### WHAT YOU NEED TO DO
Text only, exactly as given: reproduce the entries below without their pictures.

┄┄┄┄┄┄┄┄┄┄┄┄┄┄┄┄┄┄┄┄

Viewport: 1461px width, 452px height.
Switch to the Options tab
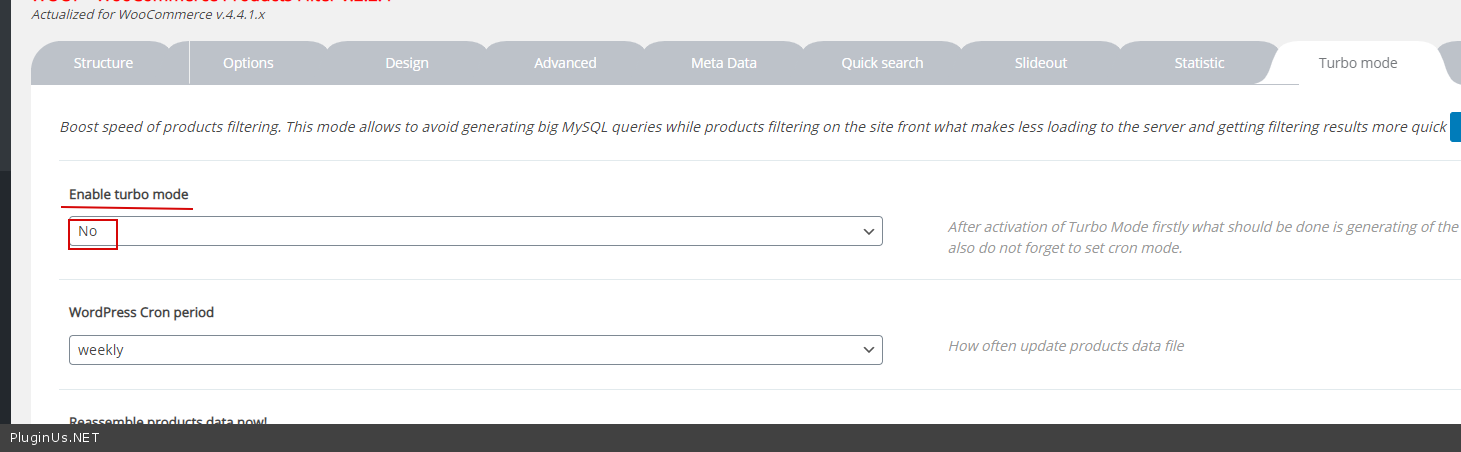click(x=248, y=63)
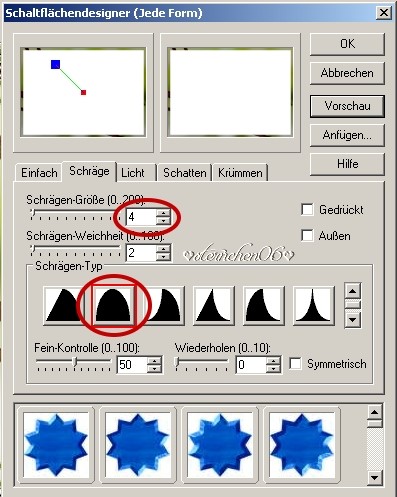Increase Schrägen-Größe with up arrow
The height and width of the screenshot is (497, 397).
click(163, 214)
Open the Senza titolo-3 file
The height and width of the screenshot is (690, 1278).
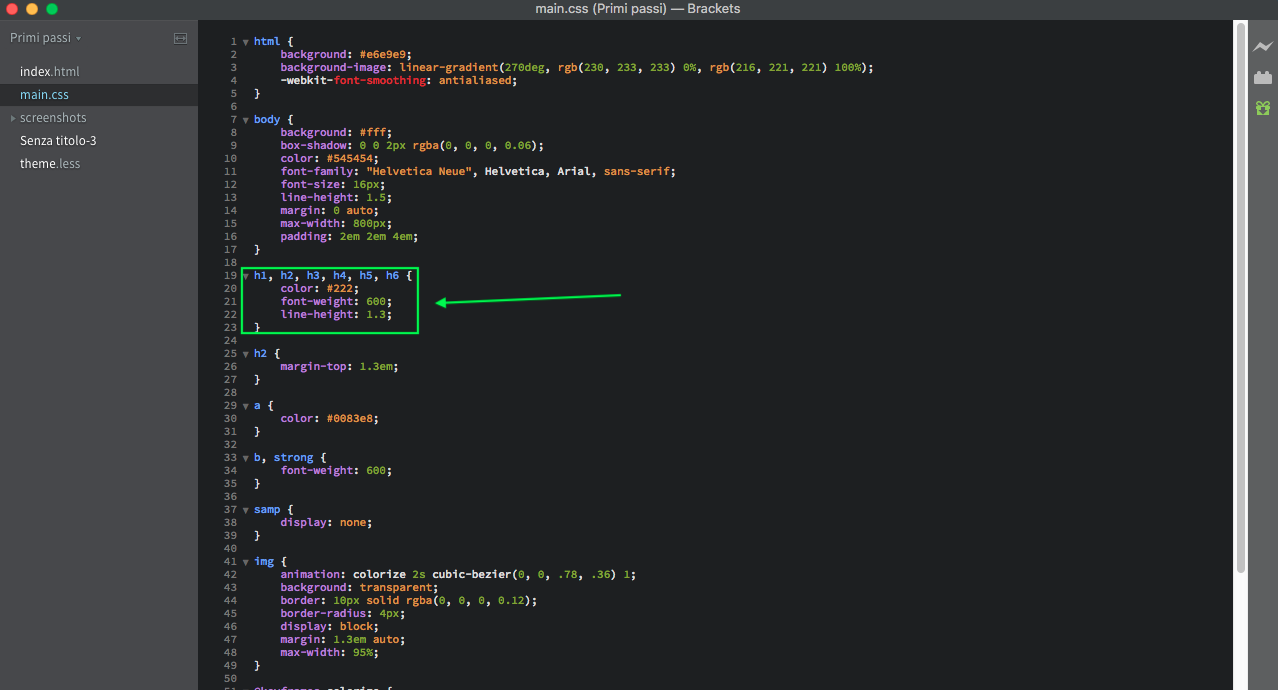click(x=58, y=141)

┄┄┄┄┄┄┄┄┄┄┄┄┄┄┄┄┄┄┄┄

### PROBLEM SOLUTION
Viewport: 1461px width, 452px height.
Switch to the Options tab
click(x=248, y=63)
Increase Schrägen-Größe with up arrow
The height and width of the screenshot is (497, 397).
click(163, 214)
Open the Senza titolo-3 file
The height and width of the screenshot is (690, 1278).
click(x=58, y=141)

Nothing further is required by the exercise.